### Tasks to complete
1. Reproduce the part of the cycling travel account below that opens with the words containing "A quick walk" and closes with "and wet feet.".
2. List every distance that the cycling travel account below states in miles.

### Source
Steamboat to Salida 13 Oct to 17th Oct (part 1)

After a relaxing and enjoyable six days in Steamboat, staying in the Rabbit Ears Motel, I set off south through some lovely farmland, before the road turned to dirt yet again and rose up into the uplands towards Lynx Pass, some 50 miles from the town.  I was riding alone again, Eric had ridden on a few days earlier.

I arrived at Stagecoach State Park to find that the dam on the reservoir was being rebuilt, necessitating an 8 mile detour all the way around the lake.  The lake is heavily used for recreation, with numerous camping sites and picnic areas.  On such a lovely day it seems strange to see them all empty, but this is the quiet season in this area – most camping sites have long closed.

From there the climbing up to Lynx Pass commenced in earnest.  The rest in Steamboat must have done me some good as I found it relatively easy.  It helps when the weather is so lovely.

It feels more like winter up past 8,000 foot, as the Aspens have lost all their leaves.

I got to the Lynx Pass camping site just past the high point to find an unpleasant surprise.  It was closed due to forestry works – they were actually cutting trees within the campground.  But it was 5pm, and not enough light to be sure to get to the next campground (at least 15 miles away) before dark, so I camped there anyway.  It is a lovely campground, very peaceful, but after setting up my tent I found that the water pump was broken – so I didn’t have enough water for cooking.

The morning was cold and frosty but very beautiful.  I set off on a gentle downhill on a roundabout route to Kremmling.

I came to a ford which the maps said might only be impassible in the Spring.  But it sure looked deep to me.

A quick walk around revealed why it was so deep.  A beaver had built a dam just below the road!

The scrub was too dense to bring my bike downriver, so I had to go upriver to find a suitable ford.  Inevitably, I ended up with very cold and wet feet.

So I set off with the sun on my face and ice in my boots towards Gore Pass.

The ‘official’ route included what was promised to be a very beautiful downhill and climb into a Canyon on the Colorado River.  But on something of a whim, encouraged by my lack of a cooked dinner the night before, or breakfast (basically, I was surviving on nuts and Clif Bars), I decided to hop on the road to take the much easier road over Gore Pass and the highway across to Kremmling.  After just 2 miles of steep climbing, it was essentially 20 miles or so of descending on smooth highway.

### Material provided
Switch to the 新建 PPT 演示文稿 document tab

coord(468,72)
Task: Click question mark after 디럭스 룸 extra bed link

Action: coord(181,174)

### Answers for the exercise
1.
A quick walk around revealed why it was so deep.  A beaver had built a dam just below the road!

The scrub was too dense to bring my bike downriver, so I had to go upriver to find a suitable ford.  Inevitably, I ended up with very cold and wet feet.

2.
- 50 miles: from Steamboat to Lynx Pass
- 8 miles: the detour around the lake at Stagecoach State Park
- at least 15 miles: to the next campground past Lynx Pass
- 2 miles: steep climbing on the road over Gore Pass
- 20 miles or so: descending on smooth highway